1. 手つむぎ糸生産

    手つむぎ糸について:北村陵

    60歳で定年退職した男性のサラリーマンが糸とり指導をうけて、

    手つむぎ糸、袋真綿50枚(袋真綿一枚 約2g)で1ぼっちという

    取引単位で糸の賃金は高額とされているもので、細く平らな使いやすい

    手つむぎ糸は一万2千円くらいである。私も毎日のように糸とりして

    いるので、その糸が出来上がる速度というか時間はゆっくりなもので

    効率のいい仕事ではないことはわかるのであるが、その定年をむかえた

    男性サラリーマンは、指導をうけたあとに、馬鹿臭くてやっていられるか、

    と言ってやめてしまった、というような話があった。
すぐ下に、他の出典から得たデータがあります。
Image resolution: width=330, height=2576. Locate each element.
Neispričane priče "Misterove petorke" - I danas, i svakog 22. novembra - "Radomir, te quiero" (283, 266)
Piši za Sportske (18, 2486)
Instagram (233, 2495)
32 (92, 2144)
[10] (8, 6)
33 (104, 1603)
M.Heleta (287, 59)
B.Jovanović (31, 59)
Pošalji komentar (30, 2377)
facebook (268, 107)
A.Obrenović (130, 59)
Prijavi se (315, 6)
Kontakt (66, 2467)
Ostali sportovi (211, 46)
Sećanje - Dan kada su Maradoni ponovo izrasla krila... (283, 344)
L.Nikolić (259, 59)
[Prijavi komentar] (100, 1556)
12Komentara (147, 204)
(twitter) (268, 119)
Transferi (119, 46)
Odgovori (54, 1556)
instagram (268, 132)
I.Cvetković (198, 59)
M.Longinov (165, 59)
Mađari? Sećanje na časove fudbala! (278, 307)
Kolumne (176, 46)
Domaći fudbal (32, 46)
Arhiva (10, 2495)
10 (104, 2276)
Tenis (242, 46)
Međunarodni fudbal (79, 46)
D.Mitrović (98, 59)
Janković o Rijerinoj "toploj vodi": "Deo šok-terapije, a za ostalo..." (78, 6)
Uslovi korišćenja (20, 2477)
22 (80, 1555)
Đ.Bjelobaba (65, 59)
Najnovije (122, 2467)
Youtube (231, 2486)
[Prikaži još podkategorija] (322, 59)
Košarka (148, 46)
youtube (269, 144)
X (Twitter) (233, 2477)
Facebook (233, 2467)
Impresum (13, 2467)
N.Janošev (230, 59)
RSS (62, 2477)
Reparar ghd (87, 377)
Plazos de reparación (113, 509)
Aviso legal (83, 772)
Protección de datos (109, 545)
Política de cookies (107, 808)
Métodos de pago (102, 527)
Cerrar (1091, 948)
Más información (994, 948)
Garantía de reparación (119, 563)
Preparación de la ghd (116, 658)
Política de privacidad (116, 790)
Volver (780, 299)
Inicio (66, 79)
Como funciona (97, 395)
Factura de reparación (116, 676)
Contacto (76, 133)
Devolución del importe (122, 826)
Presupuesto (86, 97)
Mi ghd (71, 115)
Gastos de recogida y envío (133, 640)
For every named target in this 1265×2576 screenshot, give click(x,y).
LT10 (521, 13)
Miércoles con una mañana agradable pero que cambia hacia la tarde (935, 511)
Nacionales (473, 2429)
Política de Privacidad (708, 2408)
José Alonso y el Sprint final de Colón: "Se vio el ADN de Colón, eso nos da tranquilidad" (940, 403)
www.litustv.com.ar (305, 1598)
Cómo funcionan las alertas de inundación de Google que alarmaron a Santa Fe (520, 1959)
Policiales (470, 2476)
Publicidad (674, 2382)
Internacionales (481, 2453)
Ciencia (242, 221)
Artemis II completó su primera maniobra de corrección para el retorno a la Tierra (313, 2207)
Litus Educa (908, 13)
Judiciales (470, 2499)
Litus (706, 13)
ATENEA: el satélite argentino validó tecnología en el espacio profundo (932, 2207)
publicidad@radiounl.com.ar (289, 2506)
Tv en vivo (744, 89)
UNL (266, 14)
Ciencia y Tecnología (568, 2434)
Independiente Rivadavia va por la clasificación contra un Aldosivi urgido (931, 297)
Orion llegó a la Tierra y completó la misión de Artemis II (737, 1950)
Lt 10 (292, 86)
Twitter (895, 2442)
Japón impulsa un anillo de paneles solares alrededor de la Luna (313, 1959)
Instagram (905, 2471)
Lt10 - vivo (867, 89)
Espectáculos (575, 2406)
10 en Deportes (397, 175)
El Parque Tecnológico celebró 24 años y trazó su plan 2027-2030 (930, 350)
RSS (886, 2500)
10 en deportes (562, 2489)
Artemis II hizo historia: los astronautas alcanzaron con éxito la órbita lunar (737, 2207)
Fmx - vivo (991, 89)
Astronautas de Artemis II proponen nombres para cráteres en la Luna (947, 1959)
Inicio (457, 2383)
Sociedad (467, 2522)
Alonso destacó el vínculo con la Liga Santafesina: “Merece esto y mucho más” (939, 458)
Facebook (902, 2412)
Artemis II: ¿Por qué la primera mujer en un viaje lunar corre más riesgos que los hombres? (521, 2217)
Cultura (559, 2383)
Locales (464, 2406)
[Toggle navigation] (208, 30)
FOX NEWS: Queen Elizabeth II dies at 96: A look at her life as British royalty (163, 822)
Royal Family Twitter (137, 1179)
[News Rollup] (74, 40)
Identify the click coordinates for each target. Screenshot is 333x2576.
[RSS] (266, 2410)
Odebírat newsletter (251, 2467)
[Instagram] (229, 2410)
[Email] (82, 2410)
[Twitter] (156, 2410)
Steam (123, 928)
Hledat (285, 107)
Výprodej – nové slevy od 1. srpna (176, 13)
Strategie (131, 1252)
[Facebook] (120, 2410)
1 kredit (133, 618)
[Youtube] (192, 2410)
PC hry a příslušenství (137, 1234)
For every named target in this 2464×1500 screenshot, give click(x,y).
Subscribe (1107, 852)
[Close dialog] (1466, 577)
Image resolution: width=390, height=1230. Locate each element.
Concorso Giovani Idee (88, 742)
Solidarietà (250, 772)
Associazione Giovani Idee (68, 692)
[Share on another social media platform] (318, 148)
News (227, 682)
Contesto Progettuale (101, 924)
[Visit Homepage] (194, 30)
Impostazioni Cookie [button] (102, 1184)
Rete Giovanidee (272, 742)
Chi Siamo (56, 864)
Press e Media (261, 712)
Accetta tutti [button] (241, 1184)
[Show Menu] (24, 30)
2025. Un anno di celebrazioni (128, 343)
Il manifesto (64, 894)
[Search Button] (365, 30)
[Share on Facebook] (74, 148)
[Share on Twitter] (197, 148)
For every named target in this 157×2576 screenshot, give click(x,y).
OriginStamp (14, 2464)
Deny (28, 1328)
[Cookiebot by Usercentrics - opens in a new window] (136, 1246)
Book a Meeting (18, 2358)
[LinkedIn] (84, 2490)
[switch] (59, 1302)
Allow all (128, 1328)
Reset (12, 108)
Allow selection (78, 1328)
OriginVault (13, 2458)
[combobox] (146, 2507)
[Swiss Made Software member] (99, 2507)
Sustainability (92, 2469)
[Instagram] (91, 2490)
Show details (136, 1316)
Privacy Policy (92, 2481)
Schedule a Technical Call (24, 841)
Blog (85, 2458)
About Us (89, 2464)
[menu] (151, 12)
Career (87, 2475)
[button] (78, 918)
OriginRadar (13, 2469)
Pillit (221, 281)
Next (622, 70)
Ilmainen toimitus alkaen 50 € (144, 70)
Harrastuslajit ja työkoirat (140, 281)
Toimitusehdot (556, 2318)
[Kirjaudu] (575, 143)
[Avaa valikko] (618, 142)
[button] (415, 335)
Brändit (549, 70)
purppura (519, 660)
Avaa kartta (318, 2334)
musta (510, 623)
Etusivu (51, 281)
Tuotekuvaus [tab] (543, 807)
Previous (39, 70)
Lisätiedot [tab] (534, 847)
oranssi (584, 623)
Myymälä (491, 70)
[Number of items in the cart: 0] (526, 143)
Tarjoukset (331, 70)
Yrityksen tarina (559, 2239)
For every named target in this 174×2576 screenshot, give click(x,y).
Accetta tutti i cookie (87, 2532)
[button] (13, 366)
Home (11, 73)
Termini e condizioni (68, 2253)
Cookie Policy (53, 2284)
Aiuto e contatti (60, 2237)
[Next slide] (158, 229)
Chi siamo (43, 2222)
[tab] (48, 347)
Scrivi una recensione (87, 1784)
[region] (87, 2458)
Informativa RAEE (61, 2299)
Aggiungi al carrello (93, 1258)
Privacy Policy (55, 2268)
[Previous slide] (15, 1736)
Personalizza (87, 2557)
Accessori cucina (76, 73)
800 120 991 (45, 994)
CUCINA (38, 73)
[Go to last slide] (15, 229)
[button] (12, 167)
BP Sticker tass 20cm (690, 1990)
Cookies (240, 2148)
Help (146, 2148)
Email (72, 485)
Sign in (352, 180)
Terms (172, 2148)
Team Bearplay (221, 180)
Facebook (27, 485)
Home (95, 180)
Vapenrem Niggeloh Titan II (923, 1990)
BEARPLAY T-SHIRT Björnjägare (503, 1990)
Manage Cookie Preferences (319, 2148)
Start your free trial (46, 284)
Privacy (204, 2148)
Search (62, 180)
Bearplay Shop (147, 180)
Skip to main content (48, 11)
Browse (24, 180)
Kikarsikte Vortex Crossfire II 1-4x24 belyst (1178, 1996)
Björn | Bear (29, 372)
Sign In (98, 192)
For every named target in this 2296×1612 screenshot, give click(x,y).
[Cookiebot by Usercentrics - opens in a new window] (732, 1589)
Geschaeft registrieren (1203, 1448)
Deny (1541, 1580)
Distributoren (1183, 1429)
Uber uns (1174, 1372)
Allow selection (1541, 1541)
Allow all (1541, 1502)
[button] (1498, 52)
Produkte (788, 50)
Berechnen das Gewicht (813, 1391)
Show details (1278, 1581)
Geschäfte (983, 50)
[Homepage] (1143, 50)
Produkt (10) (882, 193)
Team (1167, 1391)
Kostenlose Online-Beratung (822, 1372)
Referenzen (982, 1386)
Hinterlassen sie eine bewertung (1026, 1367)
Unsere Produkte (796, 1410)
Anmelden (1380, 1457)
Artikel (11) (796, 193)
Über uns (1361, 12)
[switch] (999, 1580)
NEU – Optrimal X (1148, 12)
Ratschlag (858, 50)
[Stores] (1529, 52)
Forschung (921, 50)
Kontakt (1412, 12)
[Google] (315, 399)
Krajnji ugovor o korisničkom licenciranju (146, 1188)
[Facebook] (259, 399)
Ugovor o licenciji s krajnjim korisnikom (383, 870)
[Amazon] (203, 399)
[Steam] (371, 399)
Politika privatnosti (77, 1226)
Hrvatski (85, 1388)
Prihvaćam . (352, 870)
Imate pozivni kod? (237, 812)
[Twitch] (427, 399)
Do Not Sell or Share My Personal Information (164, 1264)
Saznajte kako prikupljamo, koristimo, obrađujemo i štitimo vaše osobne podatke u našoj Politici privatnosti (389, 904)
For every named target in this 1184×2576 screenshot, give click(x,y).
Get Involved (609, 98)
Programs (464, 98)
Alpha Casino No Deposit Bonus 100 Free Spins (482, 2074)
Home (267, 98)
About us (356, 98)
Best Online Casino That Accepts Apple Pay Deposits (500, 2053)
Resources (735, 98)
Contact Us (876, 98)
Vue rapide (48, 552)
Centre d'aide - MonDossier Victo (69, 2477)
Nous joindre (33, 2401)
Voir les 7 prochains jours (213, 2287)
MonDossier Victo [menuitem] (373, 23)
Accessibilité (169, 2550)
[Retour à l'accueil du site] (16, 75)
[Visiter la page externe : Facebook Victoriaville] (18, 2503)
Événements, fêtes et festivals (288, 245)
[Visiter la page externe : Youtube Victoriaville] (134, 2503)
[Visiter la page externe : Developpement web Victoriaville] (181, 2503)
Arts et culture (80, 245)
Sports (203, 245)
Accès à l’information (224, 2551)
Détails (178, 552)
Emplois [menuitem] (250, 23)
確かに糸づくりは

    時間と手間を考えると賃金は低いように感じてしまい、そうしたことが

    おこってしまうのであるが、糸とりにはじまるつむぎの手仕事というのは

    そうした諸々のことを含めても、つむぎで頑張るというのが、私の家業の

    宿命でありこれは昔から現在も賃金面や技術料はこのくらいである。

    糸を買い取る機元(織元)や糸商、産地問屋がそのあとに儲けている、

    という漠然としたうらみつらみを感じたものと思われるが、実際には

    糸に関しては、そんな甘い環境は用意されていない。私もそとで

    夜勤アルバイトをした経験があり、時給を約1000円前後で稼ぐ世界は

    つむぎ業にはない金銭というか収入だとは思った。そうした世界にちかい

    定年サラリーマンは、糸で大金を稼げるものだと思っていたのだろう。

    なんども言うが、そうした厳しい環境はつむぎ生産者は常につきつけられ、

    その結果、後継者不足が深刻となっているのであり、サラリーマンの

    大いなる筋違い、勘違いといえる。逆にいえば、がっぽりとお金を稼ぎたい

    というものは、つむぎ業につかないのであって、糸とりにはじまる生産は

    サラリーマンにつとまるような甘い環境はつむぎ業には存在しない。